After Phong Nha, we hopped on another bus (well really it took 2) and headed to Hoi An. Hoi An is a very touristy section of Vietnam, and we spent a few days exploring and shopping.
In all honesty, Cara and I didn't shop much, but we encouraged Bri, Marie, and Chip to shop as much as they could take. Hoi An is a great place to have clothes and shoes made, and Marie and Bri both got knee high leather boots made, and Marie had some custom sandals made. The Friendly Shoe Shop did great work!
One of the downsides to Hoi An is that they want to gather more tourist dollars, so they try to collect an admission ticket to the old town area, which is where all the shops and restaurants are located. We unknowingly walked by the first day, thinking it was a scam and inadvertently found out you can just walk with a purpose and they won't pursue you. We also found some of the smaller alleys and streets into old town didn't have a ticket booth so you could enter without anyone bothering you. Hoi An is famous for its lantern festivals during the full moon, but you can see lanterns in the city all the time!
One of the days I wasn't feeling to well, so Cara, Marie, Chip, and Bri rented 2 scooters and went to see the beach and some temples and had quite an adventure. I'll let her tell that story though.
Since Jeff had probably spent too much time making out with Bri (who arrived to Vietnam with Minnesotan winter cold/flu symptoms), he needed some time to himself to rest one day in Hoi An. (I secretly think he wanted to get rid of the rest of us so he could go enjoy coffee and eat street food all day.) Chip, Marie, Bri and I rented 2 scooters after breakfast and headed to the beach!
It wasn't super sunny, but we enjoyed the beach for an hour or two, and Bri introduced us to Acroyoga:
Chip and Bri were brave enough to get into the water!
After we grabbed lunch near the beach, we decided to head to My Son to see ancient temples around 1:30 pm. Easily the worst decision we made while in Vietnam. It took us much longer to get to My Son from Hoi An than we anticipated, and traffic was chaotic to say the least. Note: driving a scooter on the highway in a foreign country probably isn't the wisest choice. Shout out to Bri who scooted my butt around, and she pretty much learned how to drive a motorscooter 3 days before! We finally made it to My Son around 3:30 pm and quickly walked around the temples.
This area was heavily bombed during the Vietnam War (War of American Aggression). Many of the temples survived, and there are still giant craters near some sites that are depressions from bombs.
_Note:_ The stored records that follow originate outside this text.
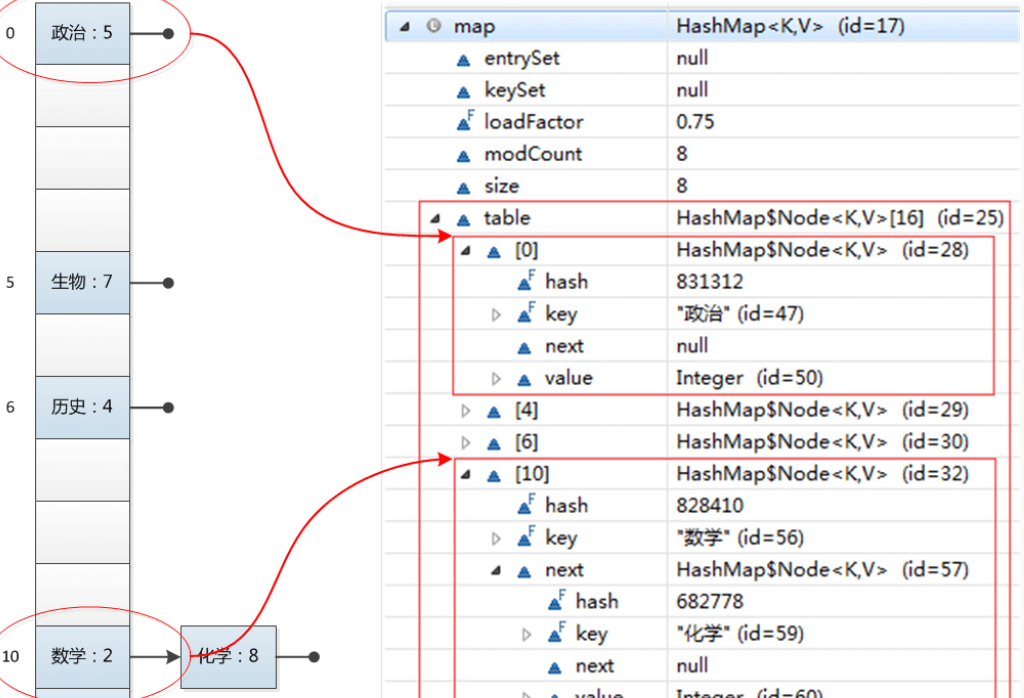Expand the [4] table entry

[466, 411]
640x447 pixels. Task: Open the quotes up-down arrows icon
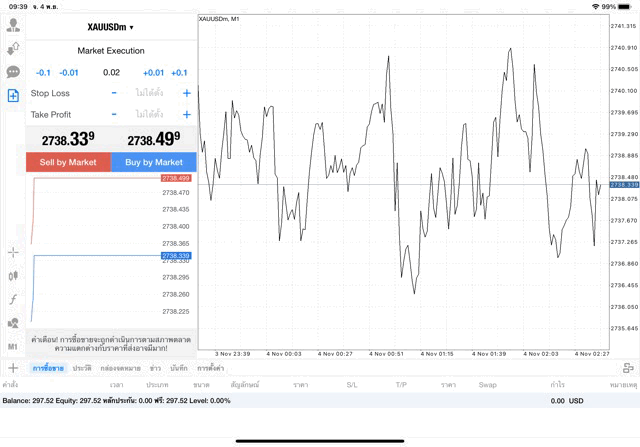pyautogui.click(x=13, y=48)
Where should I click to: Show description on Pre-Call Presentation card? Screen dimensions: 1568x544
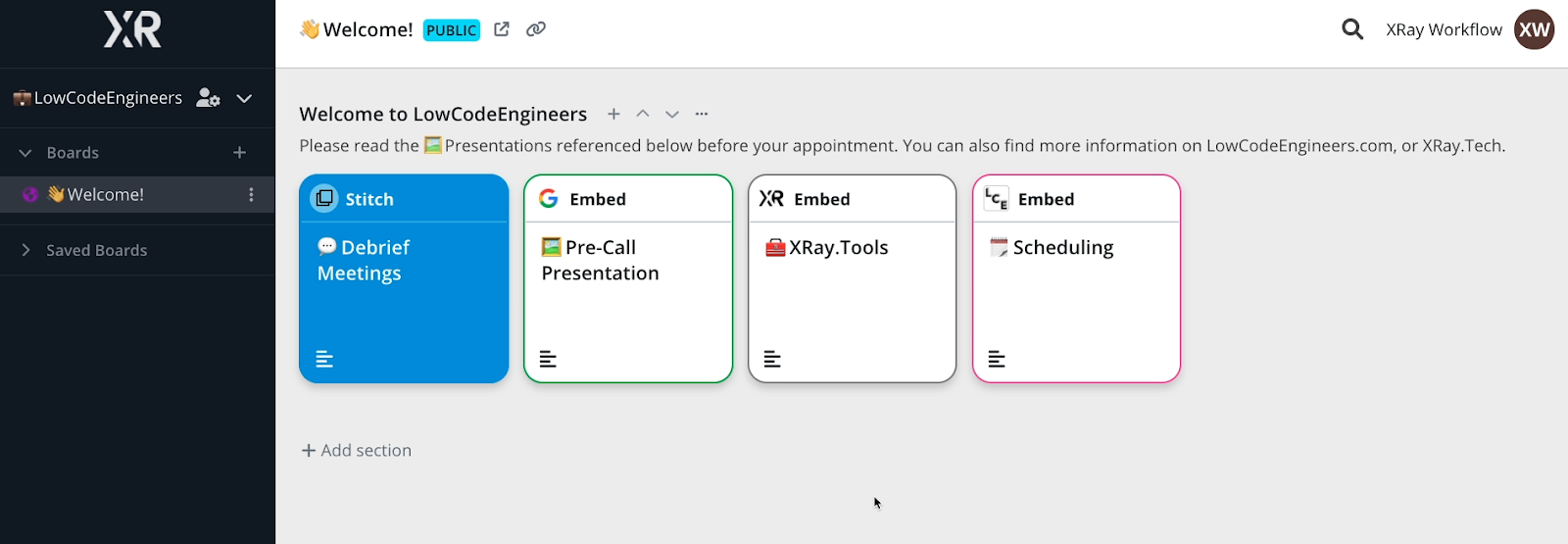point(548,360)
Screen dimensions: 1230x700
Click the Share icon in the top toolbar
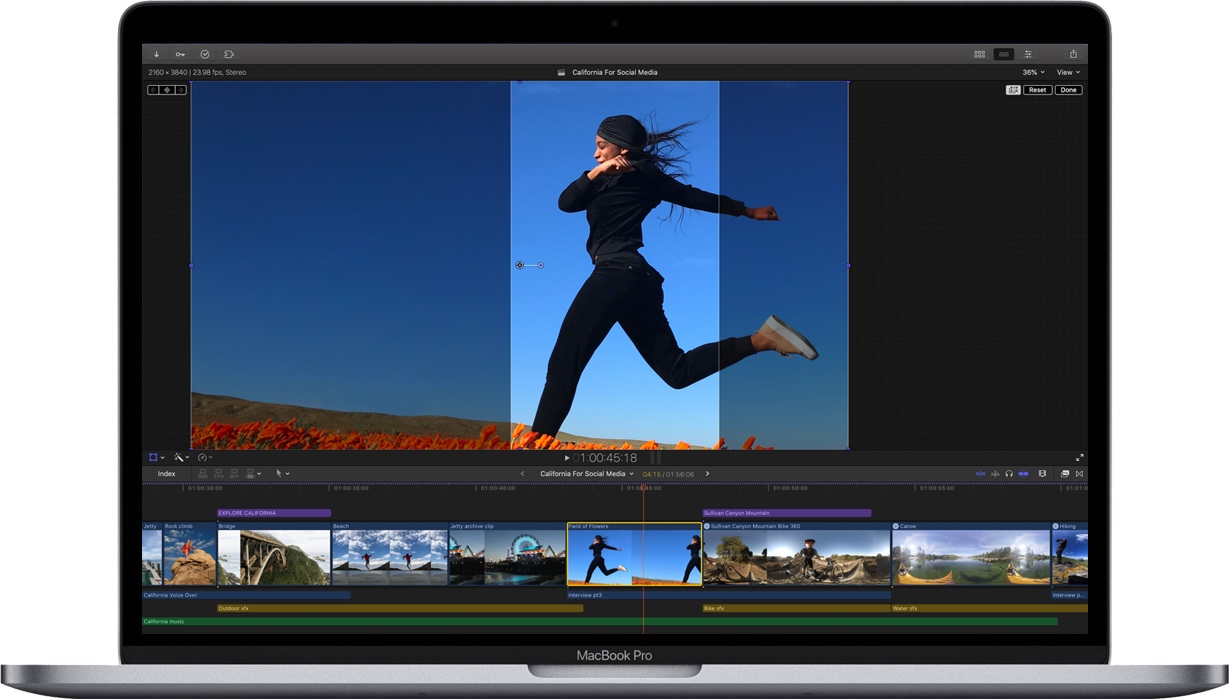[x=1073, y=54]
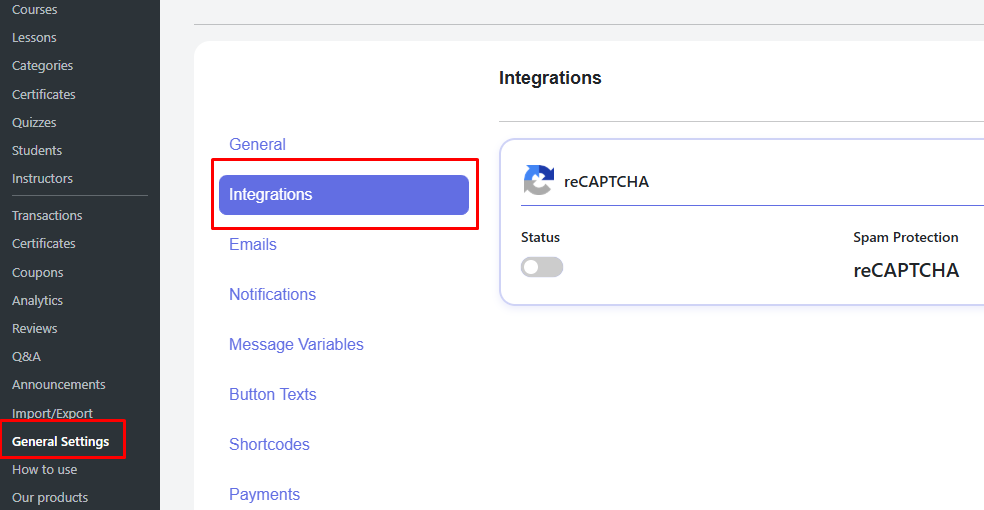This screenshot has width=984, height=510.
Task: Open the Quizzes sidebar item
Action: tap(34, 122)
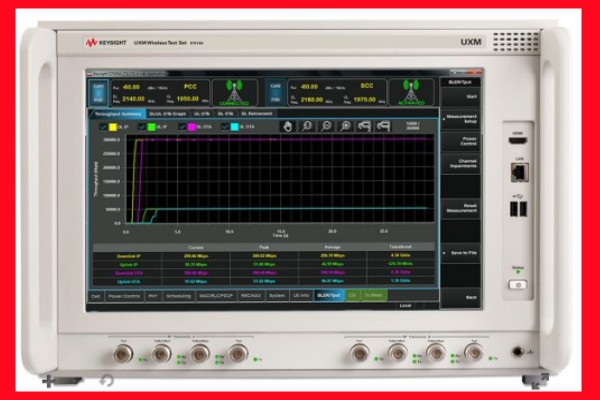Click the PCC 2140.00 frequency field
Viewport: 600px width, 400px height.
(134, 100)

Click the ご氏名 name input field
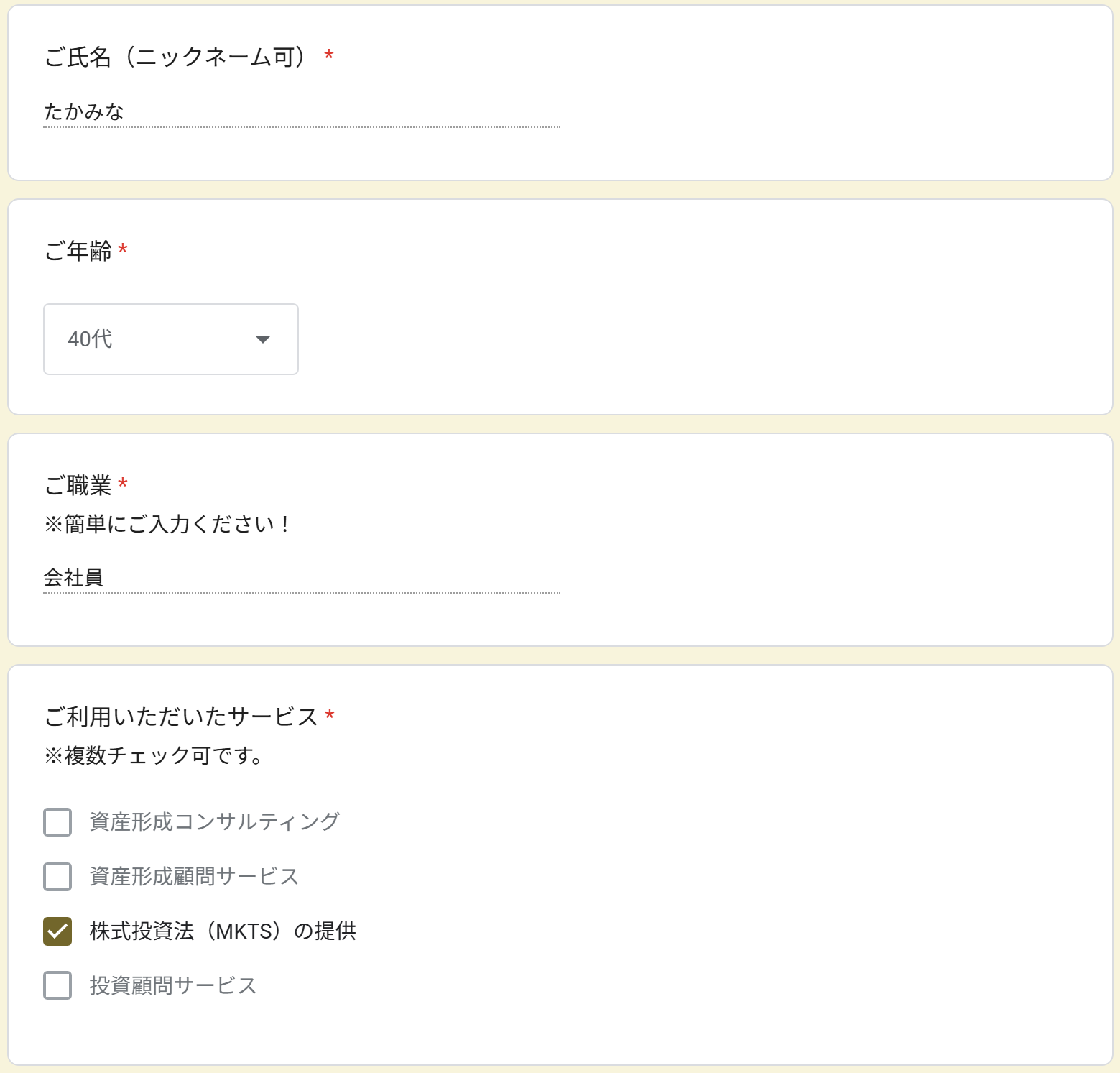pos(301,112)
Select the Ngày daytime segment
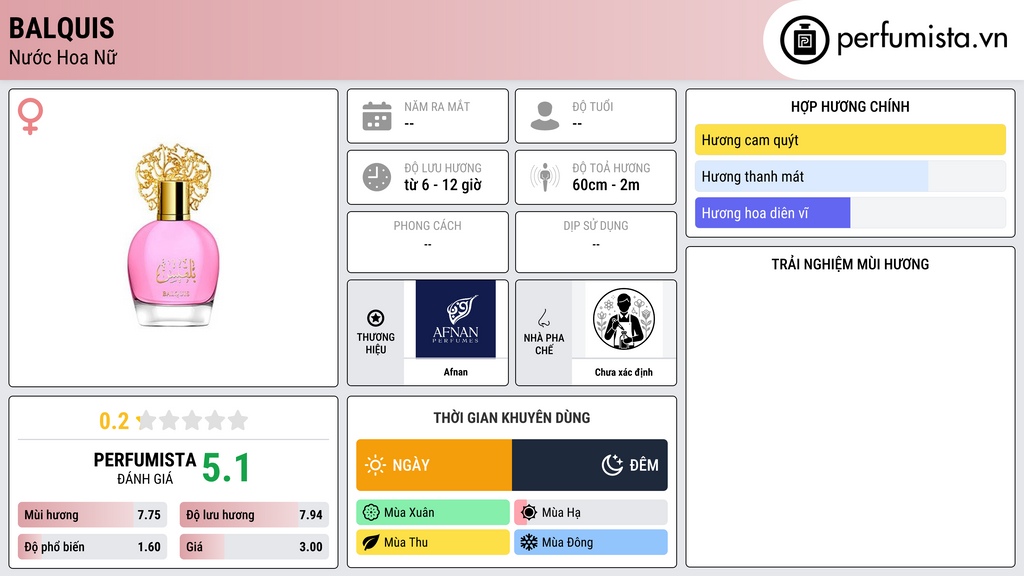Viewport: 1024px width, 576px height. pyautogui.click(x=434, y=465)
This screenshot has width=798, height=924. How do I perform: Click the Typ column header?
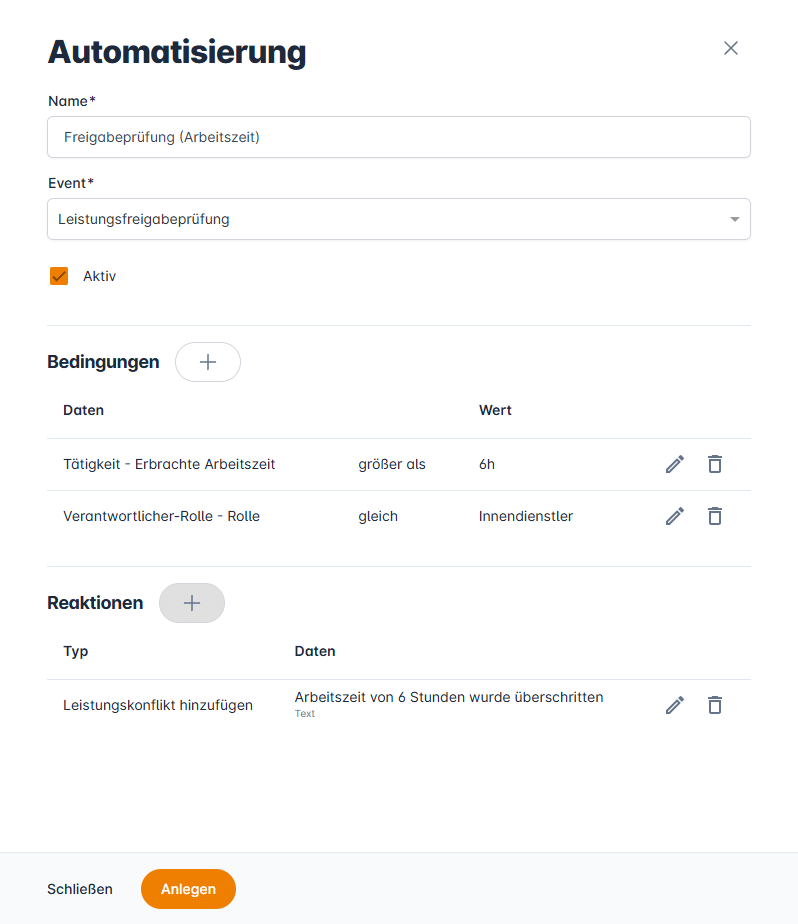pos(76,651)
We left My Son a little before 5 pm. Sunset was around 6. At this point we were still optimistic about making it back to town before it got pitch black. But that was also before we followed google maps onto dirt paths.....that turned into mud....because we were trying to drive through a rice patty....
Chip and Bri did an awesome job getting us back to town! We only had a few close calls with big buses and the people we rented the scooters from made no comment about the amount of mud on their motos! We were all wide-eyed (maybe a little shaky) when we found Jeff. Nothing a few beers couldn't fix! Please note that the smiles in the photos above do not accurately display our feelings for the situation (nervous smiles???).
We immediately followed our worst decision of the trip with the best decision! The best part of Hoi An was the cooking class we took at the Green Mango. As a part of the class, our teacher took us to the local market and showed us some local ingredients and some of the things we would be using, and let us taste test a few things. Below I am trying Tin Cho- a sweet soup (breakfast food). It was much better than my face lets on, it was just a weird consistency. Jelly-like coconut, black beans, and a few other spoonfuls of stuff were mixed together (from the pots in the first picture).
We made quite a few dishes including spring rolls, pork for bun cha, and mango sticky rice for dessert, as well as slicing some fruit and veggies for an appetizer tray. We had a great time and we will definitely be trying to cook some of these things when we're back in the States!
In the afternoon after our cooking class, we went in search of a massage. The Vietnamese have a very large 'spa culture.' You can find places to get your nails done and massage parlors everywhere! We found a place that could take all 5 of us at the same time. After we bartered them down, they ushered us inside. It was one large open room with see-through sheets dividing the beds. Needless to say, it was a bonding experience for the 5 of us. There's nothing quite like taking off your clothes and getting rubbed down next to your friends. There was also a startling part near the end, where all the massueses rubbed a lot of Tiger Balm on their hands, then covered our faces with them. I enjoy sniffing menthol, but everyone else didn't seem to keen to be suffocated by Tiger Balm. It wasn't the best massage we've ever had, but for $6 it was a solid way to spend an hour!
Overall, Hoi An was a fun city, but not our favorite. We flew from the nearby city of Da Nang to Ho Chi Minh City (Saigon) and spent our last few days exploring!